18- TE DAREI TUDO QUE QUISER (LAYSLA)


Entrei de mãos dadas com Luigi no castelo. Os funcionários já estavam acordados, olhavam assustados para o rei que não usava máscara pela primeira vez depois de anos. Eles se prostraram e eu os via com olhares vacilantes, incertos se poderiam nos observar.

Luigi se manteve em silêncio, rumando para seu aposento sem demonstrar qualquer reação. Seu semblante não dava para ser compreendido, pois não lhe restavam muitos músculos no rosto para expressar os sentimentos. Eu o olhava de relance e me esforçava com fervor para ter uma postura condizente com a dele, porque a vontade de chorar retornava ao lembrar da beleza que tinha, um verdadeiro sinônimo de perfeição. Era como dádiva proveniente de deuses, mas entregue por engano a um ser imoral. Sempre foi incoerente. Porém agora, quando o corpo e a alma estavam em equilíbrio, eu achava uma completa injustiça. Um vampiro deveria se curar, mas os minutos se passavam e nenhuma mudança acontecia.

O rei me deixou na porta do meu quarto e sem dizer uma palavra, se dirigiu ao seu. Ele nem me olhou, simplesmente se foi.

Entrei e tirei a minha roupa, enquanto observava o ambiente limpo. Não havia mais resquício de Roseta, o que me fez pensar que os servos estavam acostumados a lidar com situações parecidas, cuidavam dos restos mortais dos seus amigos e parentes.

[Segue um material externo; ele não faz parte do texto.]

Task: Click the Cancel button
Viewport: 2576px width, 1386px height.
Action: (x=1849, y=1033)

No tonel a água estava gelada, não liguei, me banhei, permanecendo nele por quase uma hora. Dessa vez água me trazia alívio a pele, mas não fazia o milagre de acalmar a minha mente. Eu me perdia nas memórias, nas sensações e o sentimento de inquietude me pegava. Kairon surgia como o caçador que tentou me matar, como o monge pervertido que compraria a minha virgindade, como lobisomem, como meu irmão, como um simples camponês que abandonou a esposa para fugir com a garota que eles abrigaram. E agora ele estava com uma esposa que não era eu, lutando contra Luigi para dar um futuro melhor para a sua família. Não era por mim, era por ela e... E pelo filho que tinham juntos.

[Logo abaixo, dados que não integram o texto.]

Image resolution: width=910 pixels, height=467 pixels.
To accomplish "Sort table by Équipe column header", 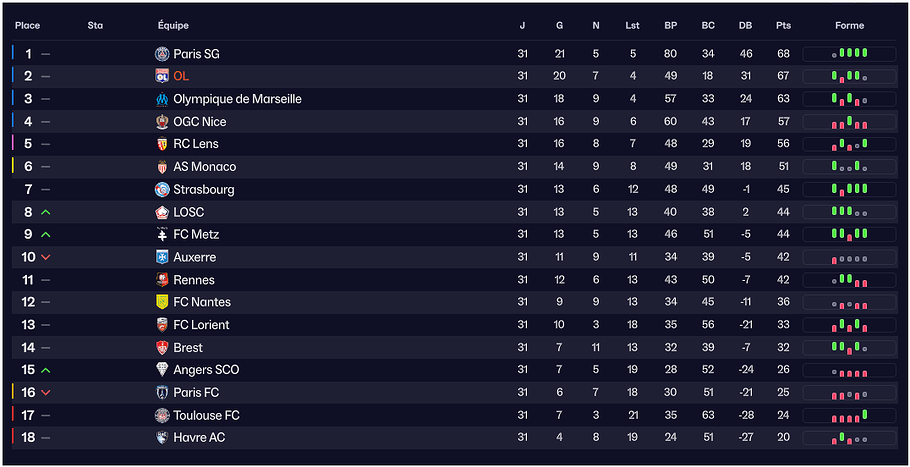I will click(x=173, y=26).
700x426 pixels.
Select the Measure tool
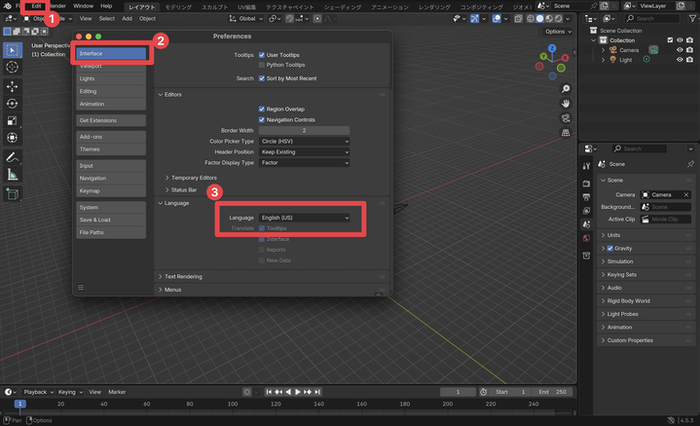13,174
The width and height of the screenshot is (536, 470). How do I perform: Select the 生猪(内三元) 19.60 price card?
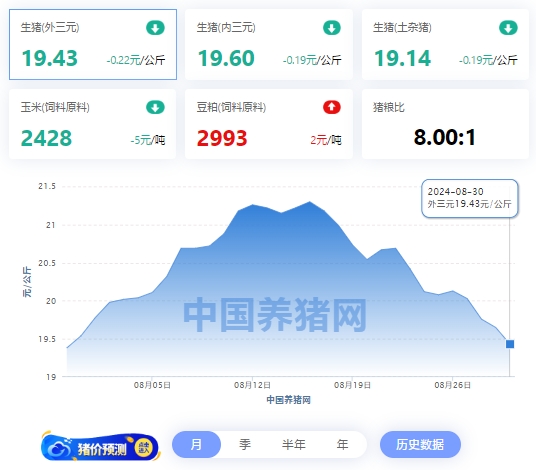269,44
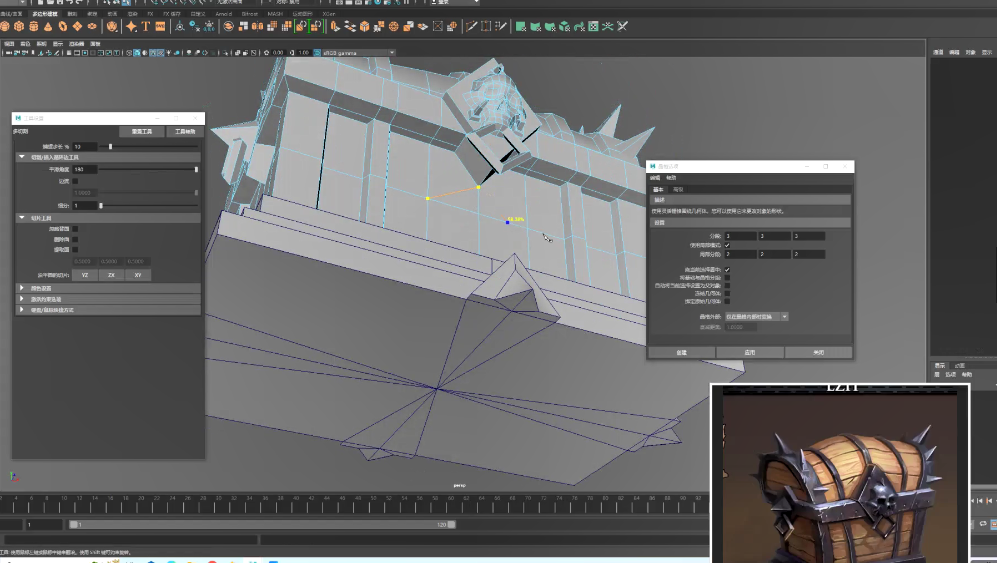Toggle the checkbox below the 180 angle field

click(x=75, y=181)
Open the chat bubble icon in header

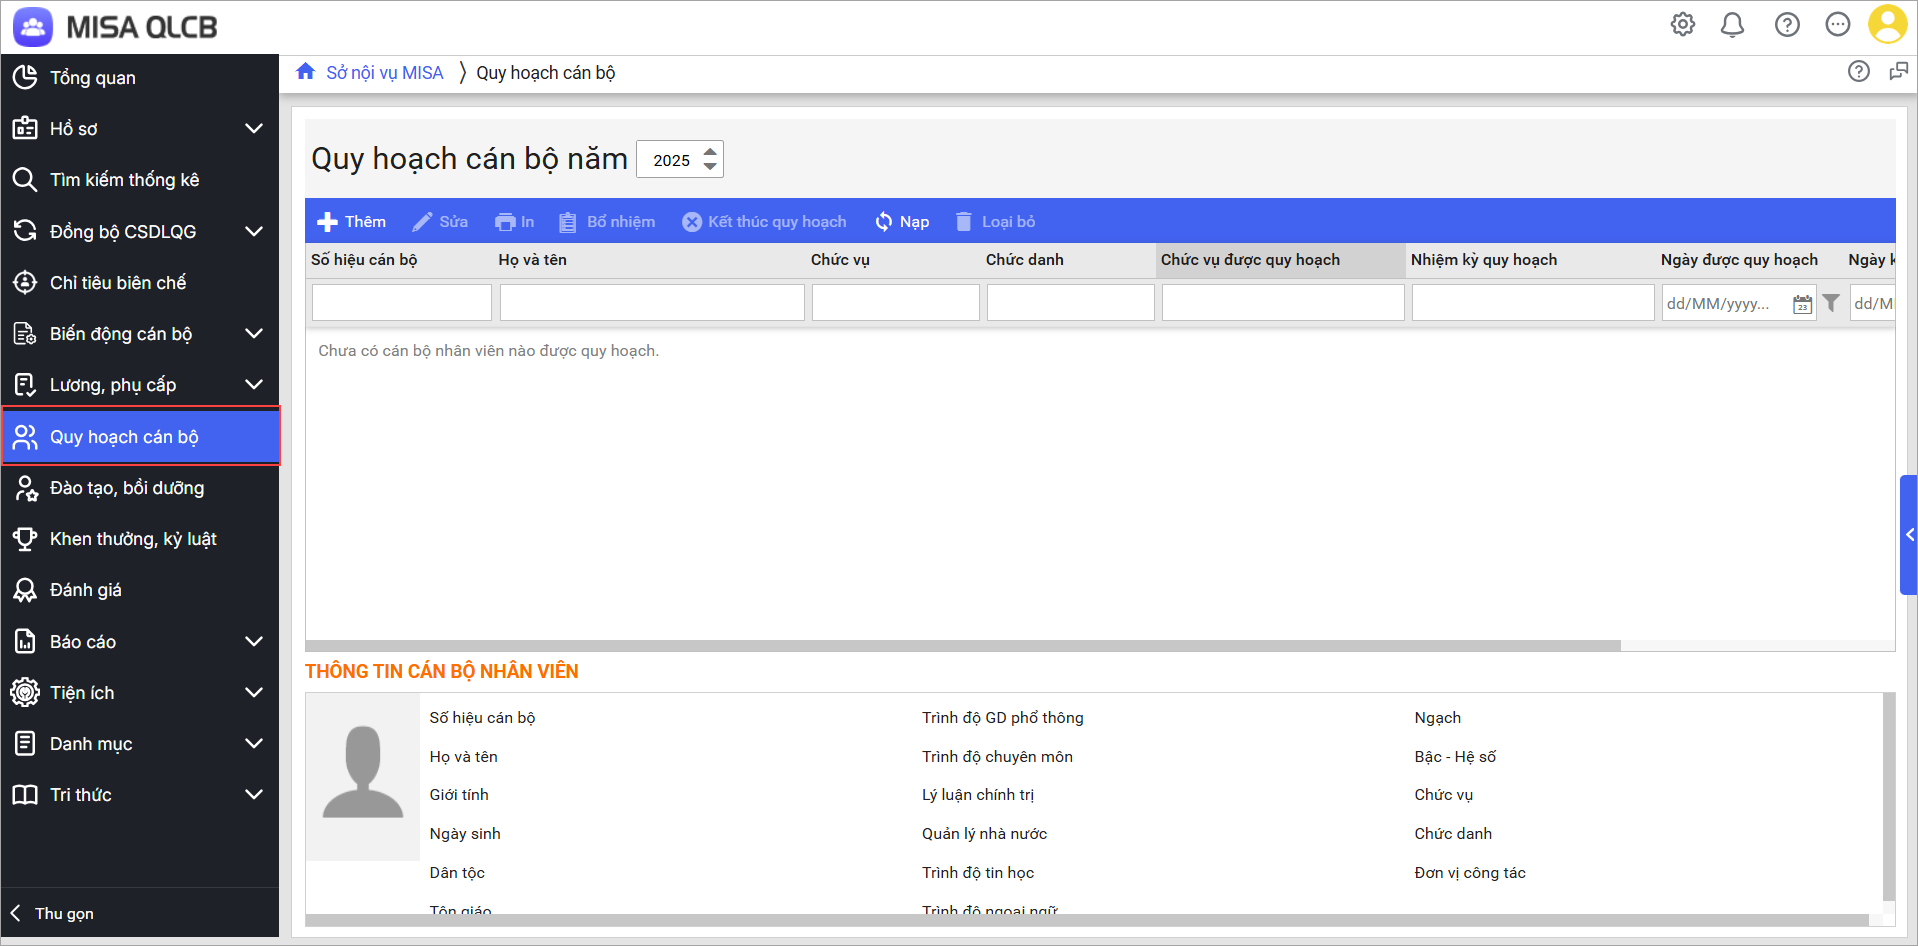point(1837,25)
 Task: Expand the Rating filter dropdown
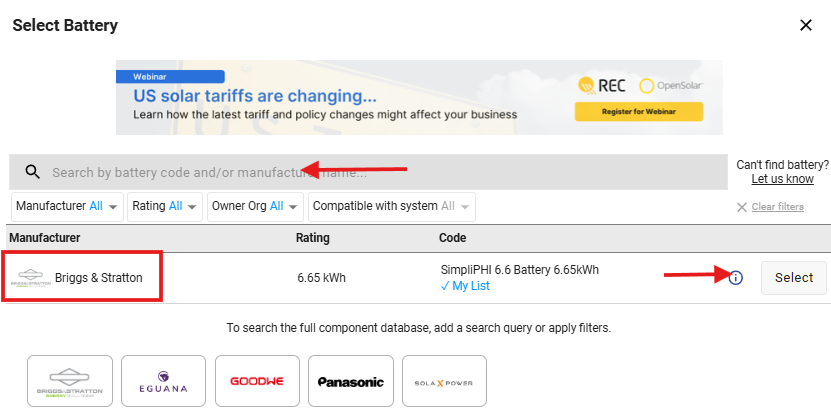165,206
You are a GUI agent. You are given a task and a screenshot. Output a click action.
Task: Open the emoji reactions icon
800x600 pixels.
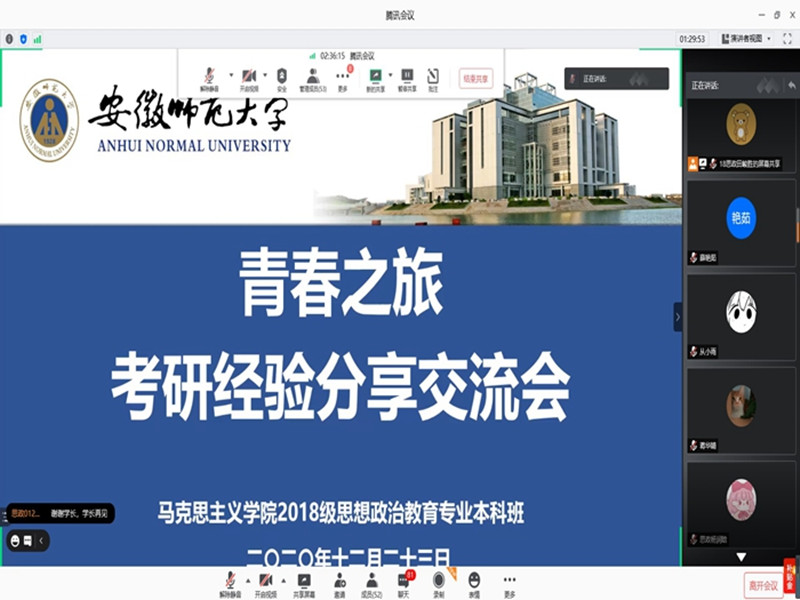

De repente, as lembranças do que vivemos na gruta brotaram na minha cabeça. Não importava quantas vidas se iniciassem, nós nunca deixaríamos de nos amar. Eu sabia que se eu insistisse, Kairon largaria quem quer que fosse ela. Porém o quão errada eu seria, fazê-lo abandonar também o seu filho? Porque certamente sua mãe não permitiria que o visse mais. Eu não podia fazer isso. Era injusto. O caçador tinha a mente preservada, não lembrava do passado. Era fundamental esquecê-lo, porque essa atitude egoísta o causaria sofrimento. Mas também não queria sofrer.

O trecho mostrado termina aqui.